In fact, looking at the 47 largest countries in the world since WWII, we find that there have been 30 instances where money supply doubled in five years or less, and only seven were followed by inflation. Further, we find that high inflation is often not preceded by high money supply growth. A similar pattern holds for high government debt growth.
For all the rampant government spending to combat the economic impact of COVID, it only brought the economy back to the total spending level that it would have reached for 2022 if COVID had never occurred.
As for the $4 trillion increase in the money supply brought by the Fed’s massive “quantitative easing,” that was brought by the Fed’s purchase of Treasuries and mortgage bonds from banks and other institutions. Those institutions simply used the proceeds to buy a different type of security — not to increase their lending or spending.
What then did cause the COVID era inflation we now see? First, COVID reduced the supply of goods as workers weren’t on the manufacturing line during the lock down, decimating the supply chain.

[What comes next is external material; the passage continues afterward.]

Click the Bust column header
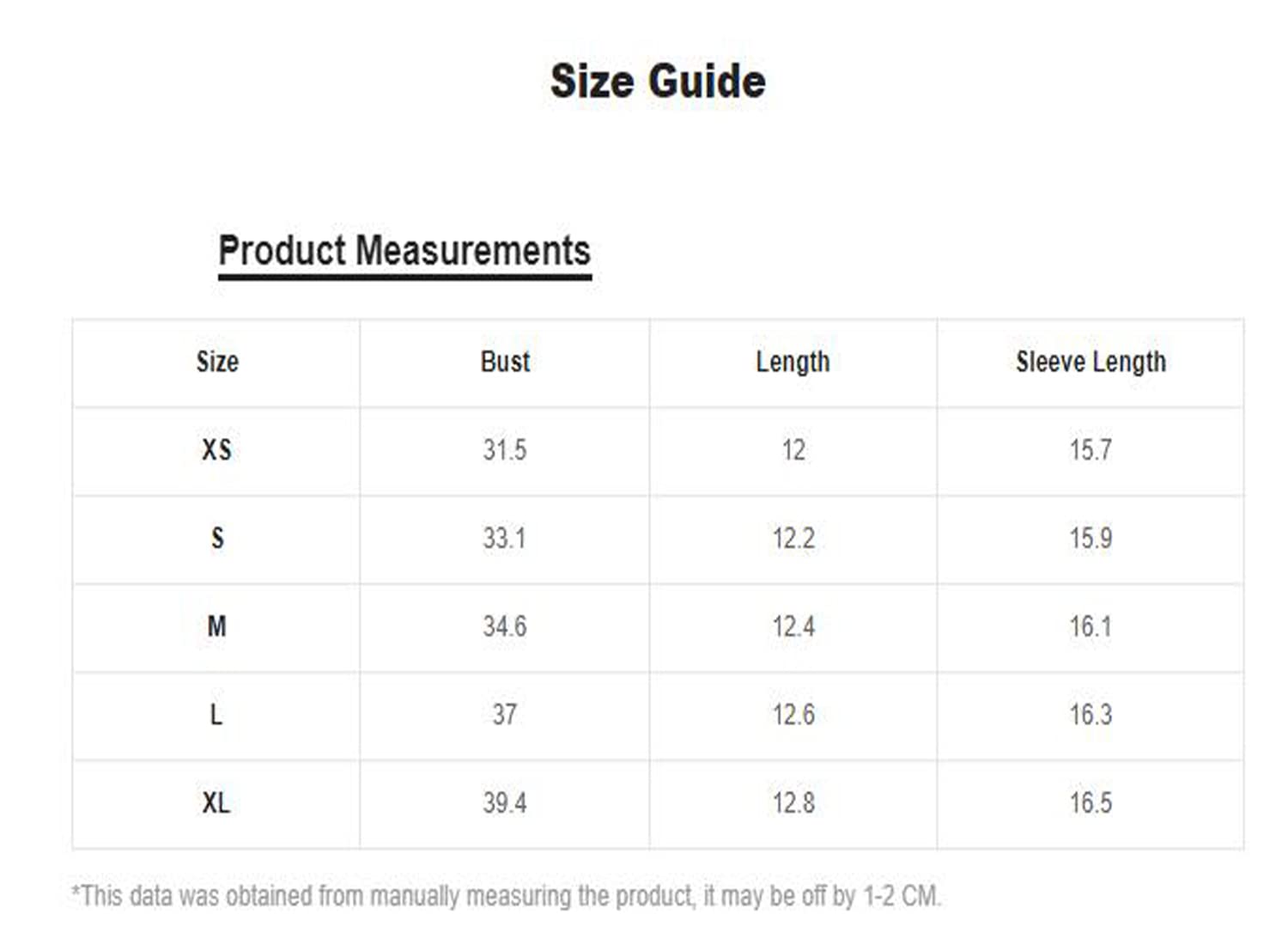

This is measured by the Fed in its Global Supply Chain Pressure Index, which jumped from 0.09 standard deviations in December 2021 to 4.3 standard deviations in mid 2022. That took inflation from around 2 percent to above 5 percent in 2021.
Then came an even bigger factor — the Ukraine War. Russia and Ukraine together are among the chief suppliers of three of the commodities most in demand around the world, namely oil, wheat, and iron. War caused the prices of those to jump markedly, and with that inflation rose from 5 to almost 9 percent.
Rising Inflation
Wages are less than half of the cause of rising inflation, so while they’ve contributed to the problem, their impact has been less than suggested. Some have said that an aging workforce means a diminished workforce, which they claim will take us to a new era of ongoing upward pressure on inflation. But, in Japan the aging workforce problem has been true for a generation and yet Japan has had among the world’s lowest inflation.
Inflation has now fallen below 8 percent. Will it continue to improve? As supply chains improve inflation will abate. The bigger and much-less-easily solved issue is the Ukraine War, which may well be morphing into yet another forever war. So, until the war ends or the world figures out how to obtain more oil, wheat, and iron from other sources, it will be much harder to get all the way back to pre-COVID levels.
So, is the 4.25 percent increase in fed rates helping to reduce inflation? The answer is an unfortunate yes. That increase has been a gut punch to the economy, which will certainly help bring down prices, but with damage. The more fundamental question is were those increases necessary, and the answer is no. Fix the supply chains and end the war and inflation will disappear on its own.
We should heed Mr. Orzag’s advice and wait to see the impact of rate increases that have already been made. We’re likely to see a notable slowdown in growth and a shift to the reduction of interest rates soon enough.